Effinergie® BBC, chronique d’une mort annoncée ?
Ce titre quelque peu provocateur n’illustre qu’un point de vue, par essence tronqué, voire ironique. Effinergie®, l’association initiée par différentes régions françaises et le C.S.T.B. me paraît révéler par sa syntaxe une erreur historique et une contradiction sémantique :
Le label Effinergie®BBC, pour bâtiment basse consommation, s’est inspiré du label Minergie® de nos amis suisses, lequel converge désormais judicieusement, avec Minergie® P, vers l’habitat passif. Sous l’angle chronologique, ce dernier est lui-même apparu après son homologue allemand Niedrigenergiehaus et après l’exigeant label Passivhaus avec lequel Minergie® tout court ne peut être confondu.
Pourquoi cette inspiration ? Sans doute parce que l’on ne pratique plus assez en France la langue de Goethe et que, seule la littérature accessible, rédigée en français en matière d’habitat basse consommation, était disponible chez nos voisins helvètes qui, du reste, forts de leur importante expérience, ne nous ont pas attendu pour innover en proposant Minergie® P Eco. Or, si l’on souhaite ramener l’ensemble du parc immobilier à une moyenne de besoin en chauffage de 50 kWh/m².an, sachant que l’on sait que nombre de bâtiments anciens, soit l’essentiel du parc actuel, ne pourra prétendre à la très basse énergie, en particulier les bâtiments classés aux façades impossibles à isoler par l’extérieur, il est illusoire de vouloir construire aujourd’hui le neuf avec un besoin de 50 kWh/m².an, même à considérer la prise en compte des postes auxiliaires (eau chaude sanitaire, ventilation, éclairage) s’il s’agit d’atteindre cette moyenne pour tout le parc en 2050.
Si vous avez lu la présentation initiale d’Effinergie®, vous vous direz peut-être, qu’après tout, la variété des conditions climatiques en France pourrait postuler, à première lecture, une variation des exigences.
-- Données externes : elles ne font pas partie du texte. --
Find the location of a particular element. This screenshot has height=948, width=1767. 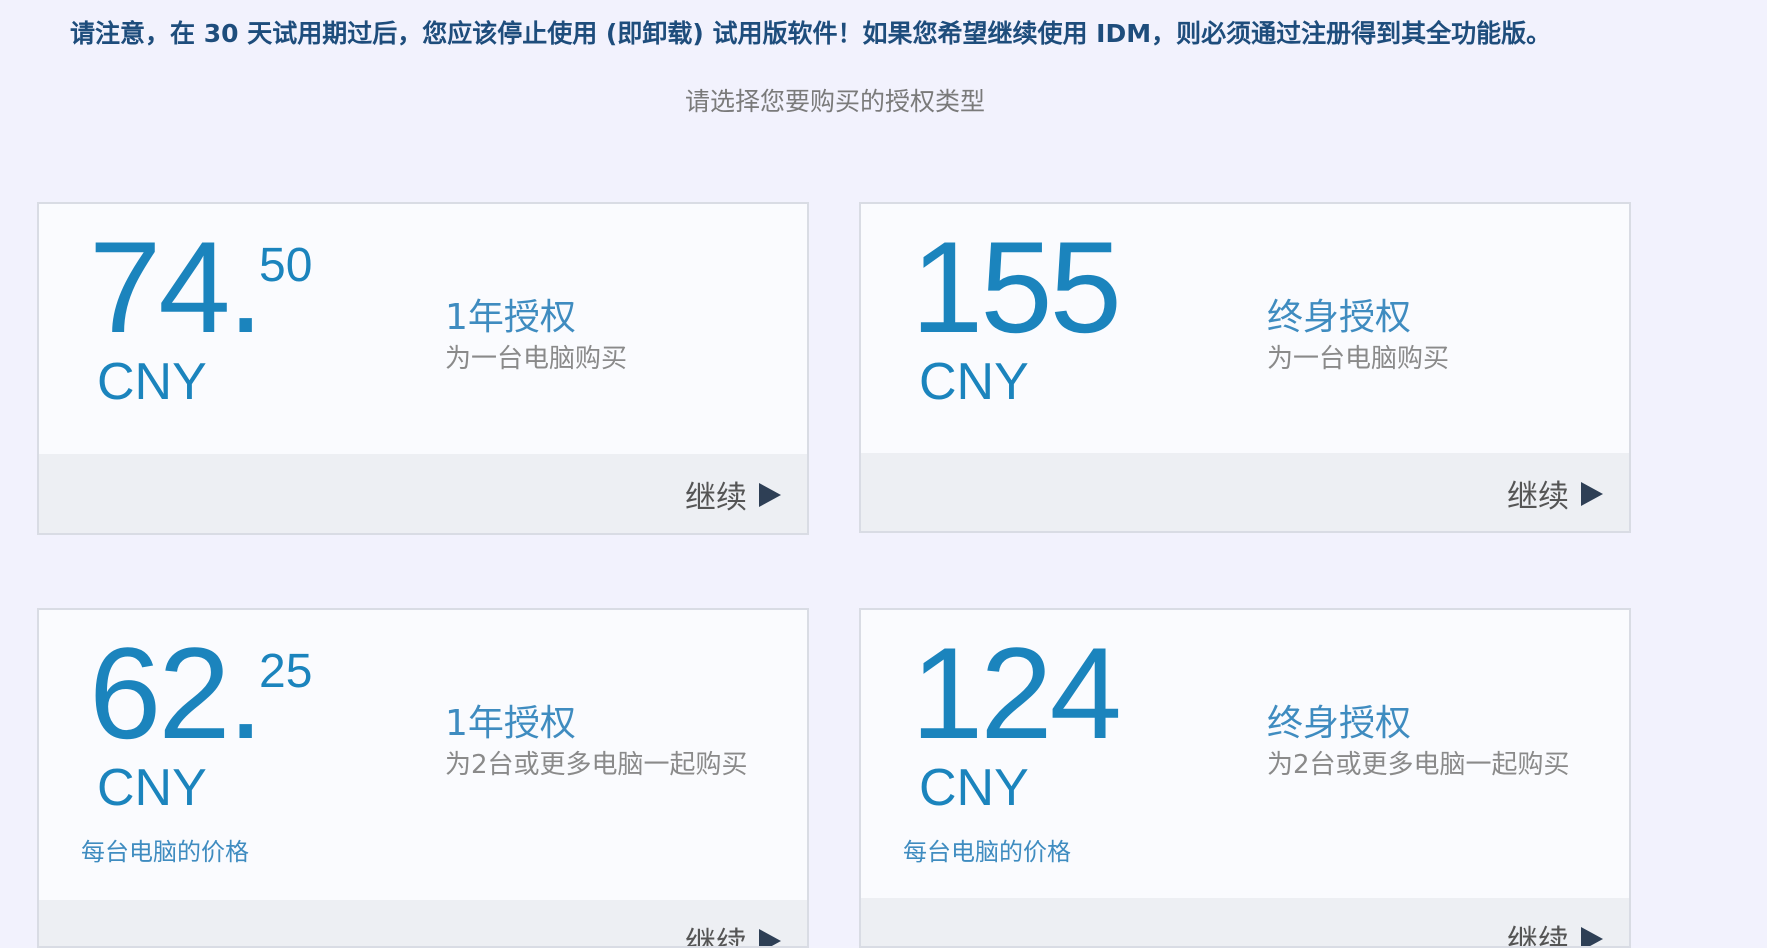

price-integer: 62. is located at coordinates (175, 693).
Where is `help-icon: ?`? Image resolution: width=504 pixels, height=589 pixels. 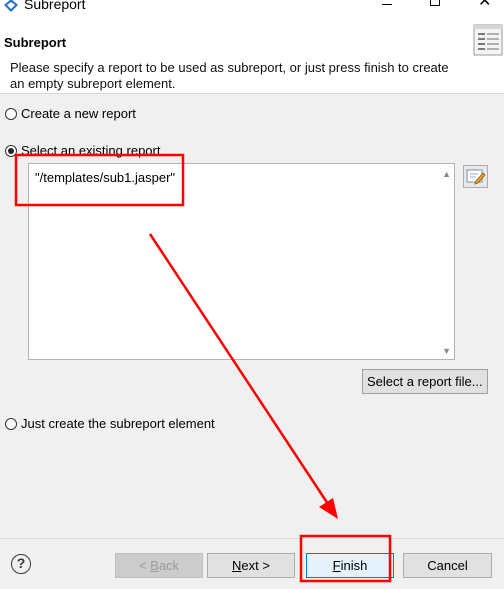 help-icon: ? is located at coordinates (21, 564).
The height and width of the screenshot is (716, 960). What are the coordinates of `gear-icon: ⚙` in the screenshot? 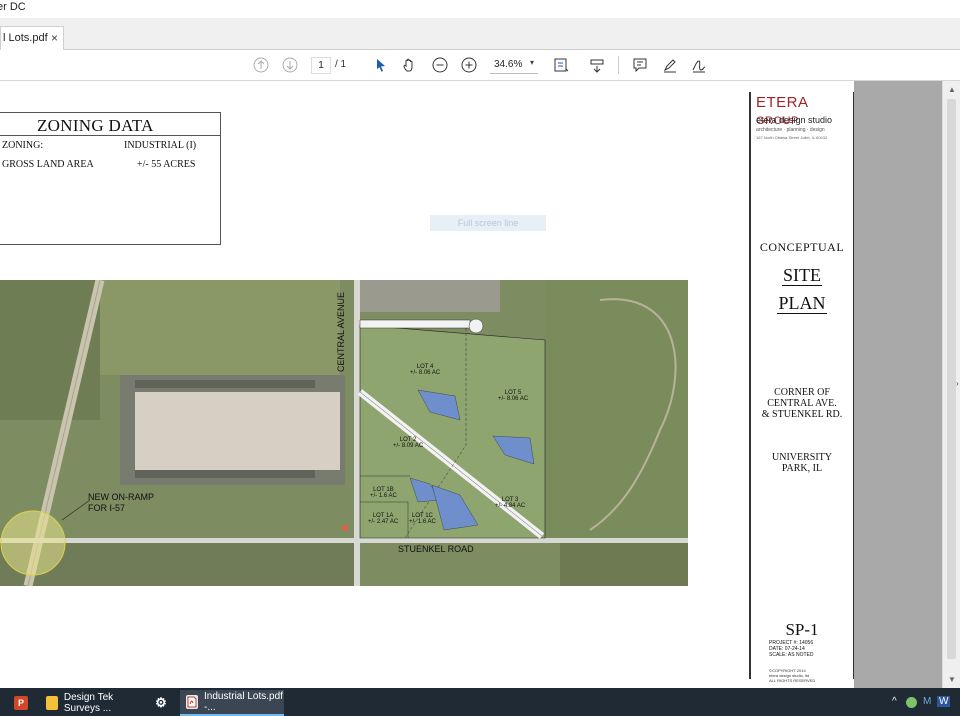 It's located at (161, 702).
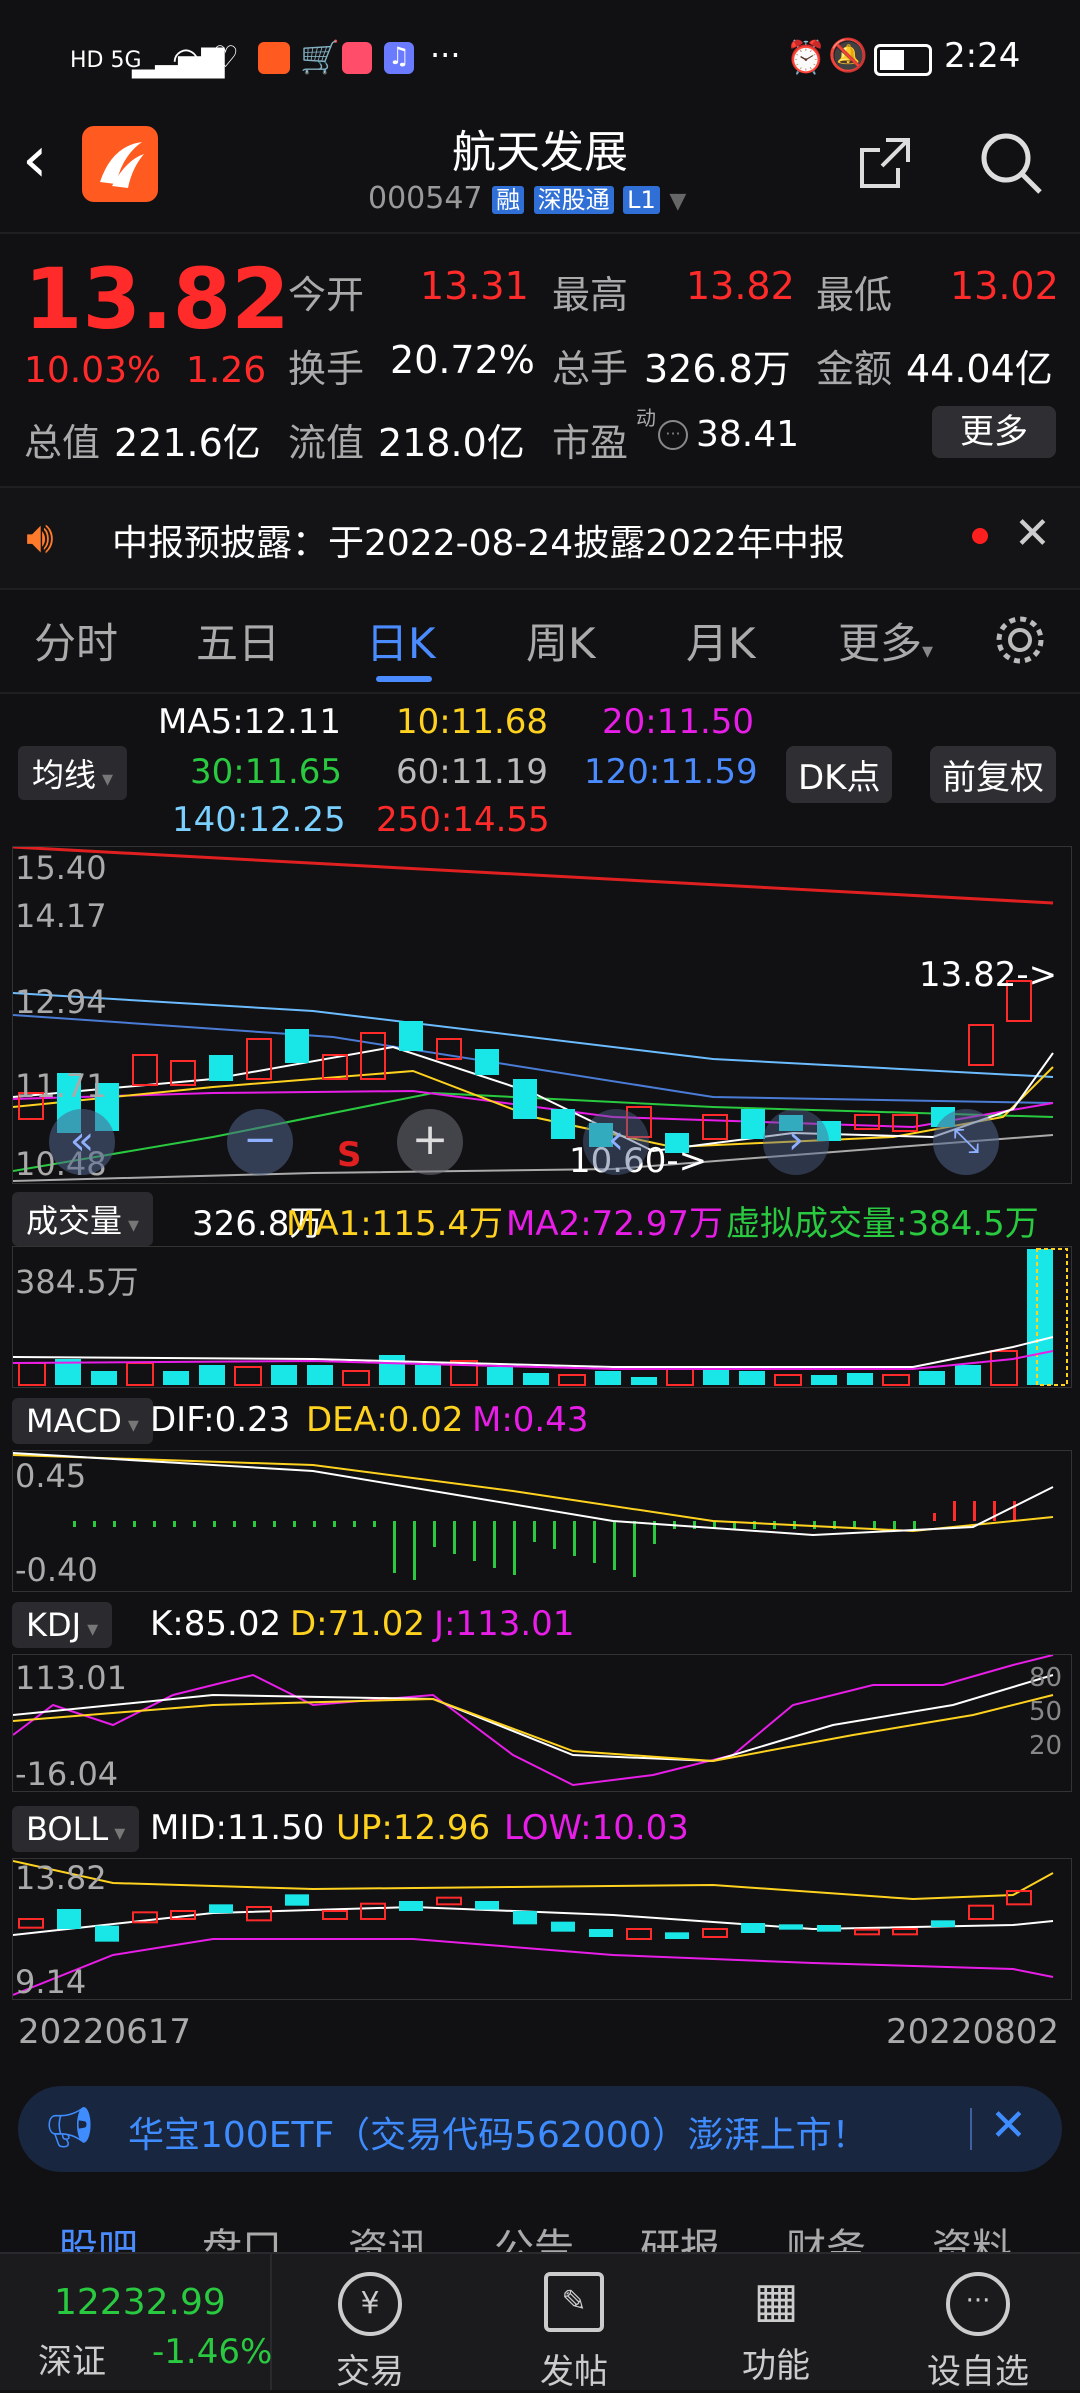 The width and height of the screenshot is (1080, 2393). I want to click on tab-intraday: 分时, so click(76, 640).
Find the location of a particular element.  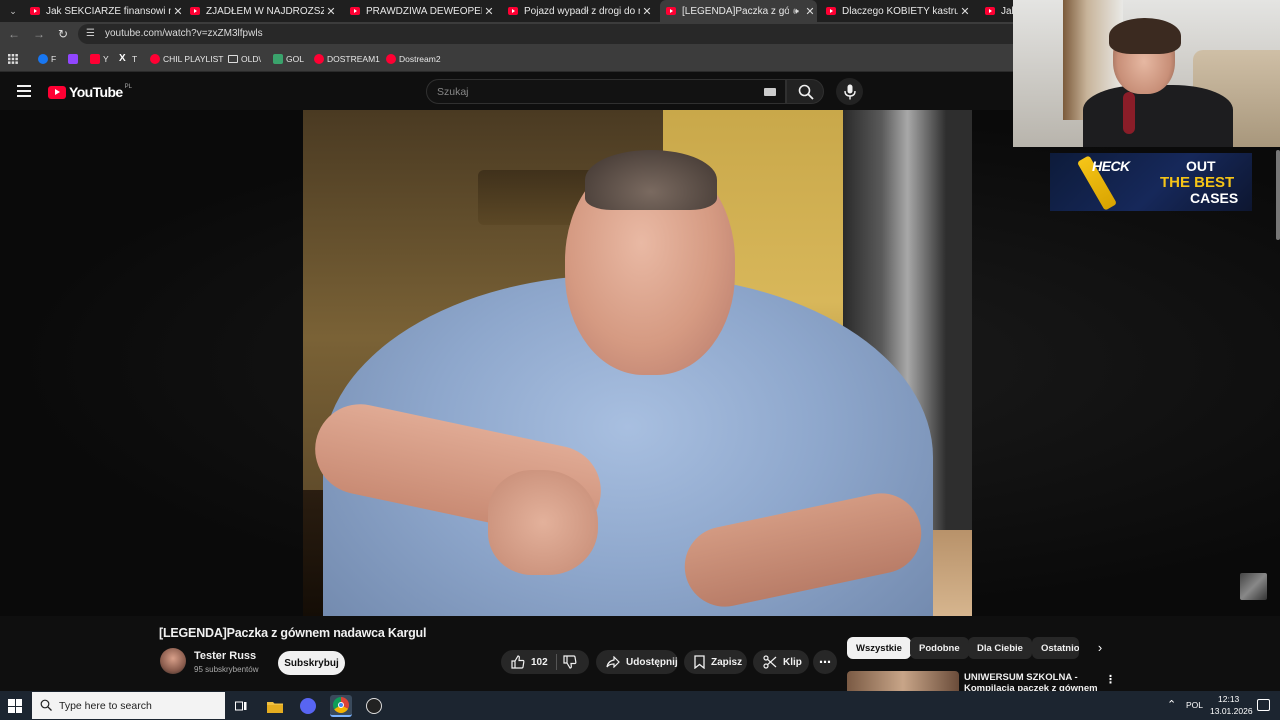

file-explorer-icon is located at coordinates (275, 706).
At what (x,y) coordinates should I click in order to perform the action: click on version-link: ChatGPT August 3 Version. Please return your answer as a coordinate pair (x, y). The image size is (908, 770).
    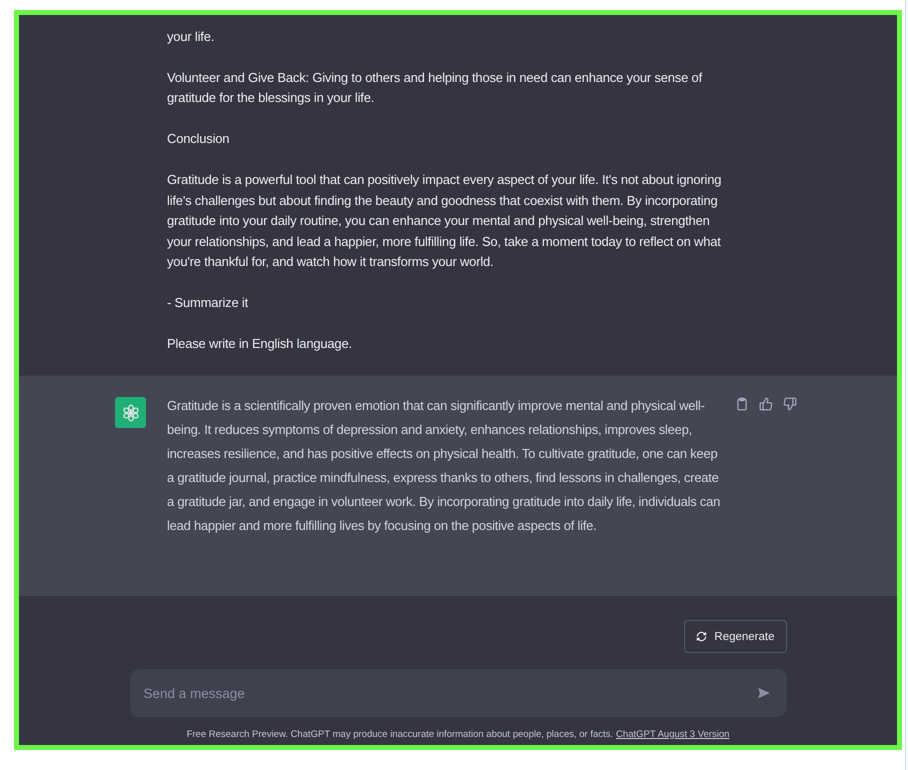
    Looking at the image, I should click on (673, 734).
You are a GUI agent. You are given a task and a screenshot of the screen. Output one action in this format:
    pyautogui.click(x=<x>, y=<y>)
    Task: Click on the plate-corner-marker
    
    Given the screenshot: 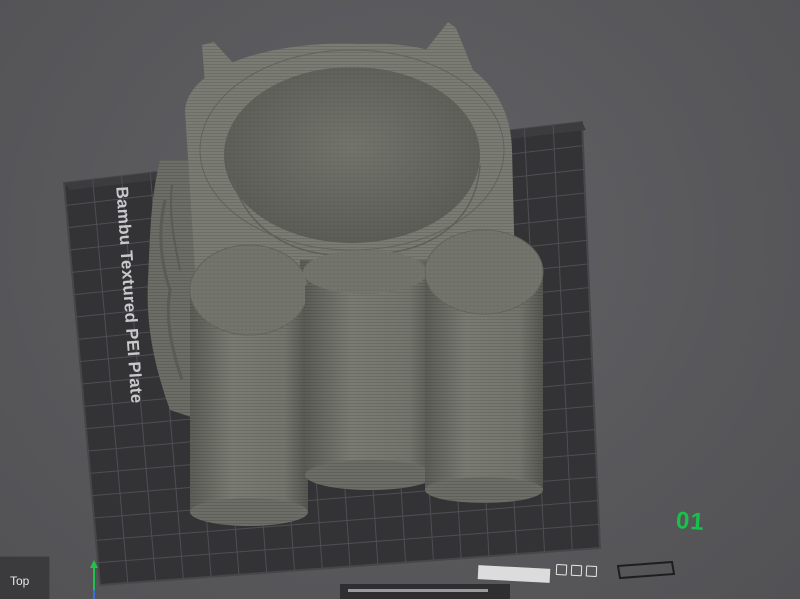 What is the action you would take?
    pyautogui.click(x=646, y=570)
    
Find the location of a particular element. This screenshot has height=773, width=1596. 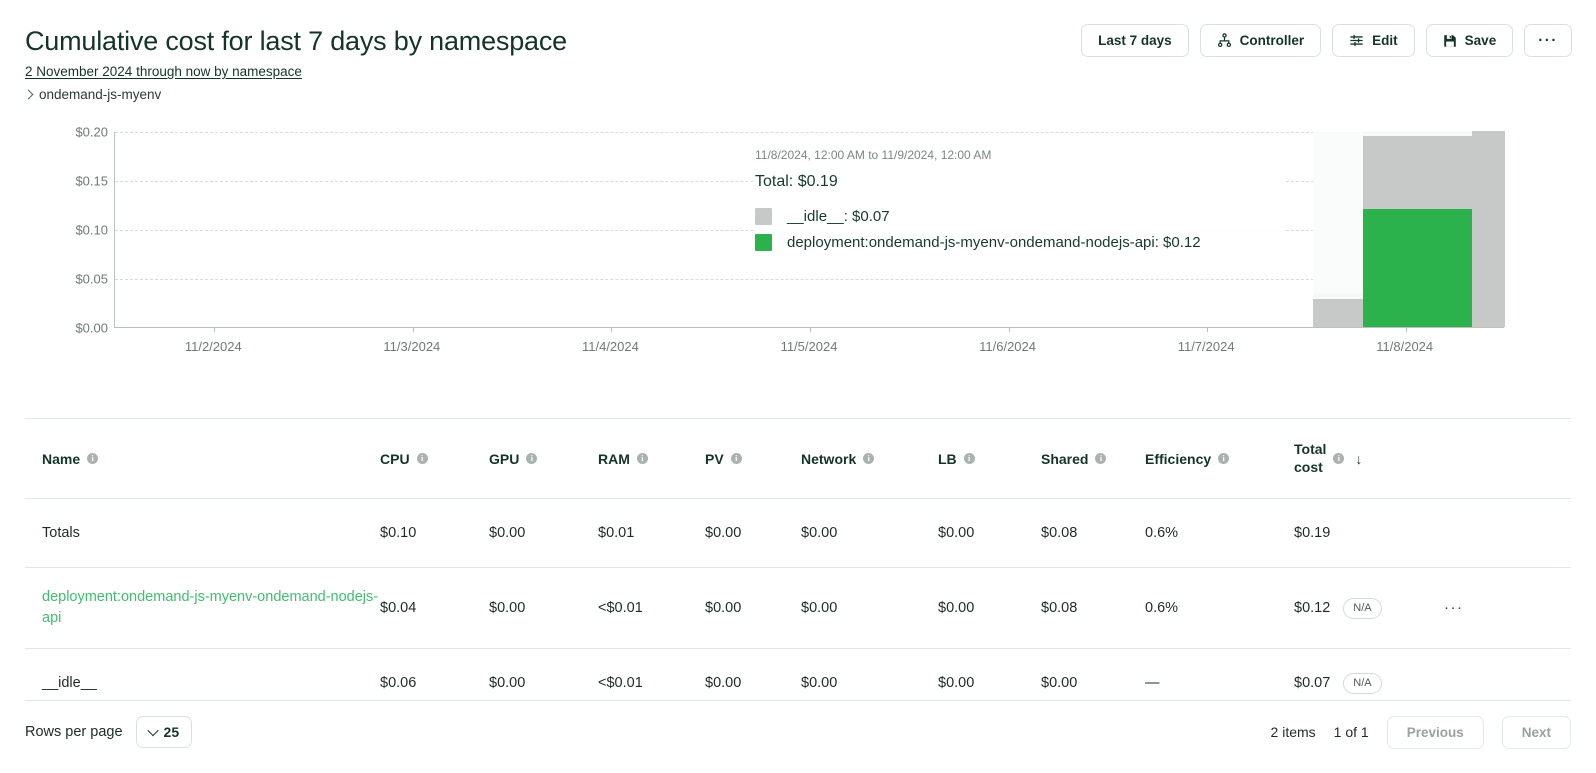

rows-per-page-value: 25 is located at coordinates (172, 732).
Or il n’en est rien, un besoin en chauffage et rafraîchissement inférieur à 15 kWh/m².an peut-être aussi bien satisfait à Barcelone qu’à Göteborg ainsi que le démontre le référentiel Passivhaus, applicable tant au nord de l’Europe que pour les climats chauds européens.
Effinergie® ne devrait-ce pas être la conjugaison des termes efficacité et énergie ?
Les maisons passives existent depuis plus de 15 ans en Allemagne. On s’est évertué, semble-t-il, à réinventer la roue pour concevoir un label moins efficace sur le plan énergétique sans profiter de l’immense expérience allemande librement accessible et reproductible. Surtout, une convergence vers l’habitat passif pour le neuf permettrait de diminuer les coûts par la mise en commun des ressources techniques et modalités de constructions en direction des entreprises françaises, le passage facilité des frontières des entreprises européennes du secteur. Quel temps faudra-t-il donc à Effinergie® pour admettre notre appartenance à l’Europe, l’évidence et la supériorité des critères érigés par le Passivhaus Institut, soutenus par la Commission européenne, et nous proposer, un label dénommé, sans grande originalité, Effinergie® P ?
Enfin, cette analyse, toute personnelle, me semble confortée par la parution du très instructif rapport de Christian CHARIGNON, architecte urbaniste, dénombrant les freins à la construction vers le passif et le durable.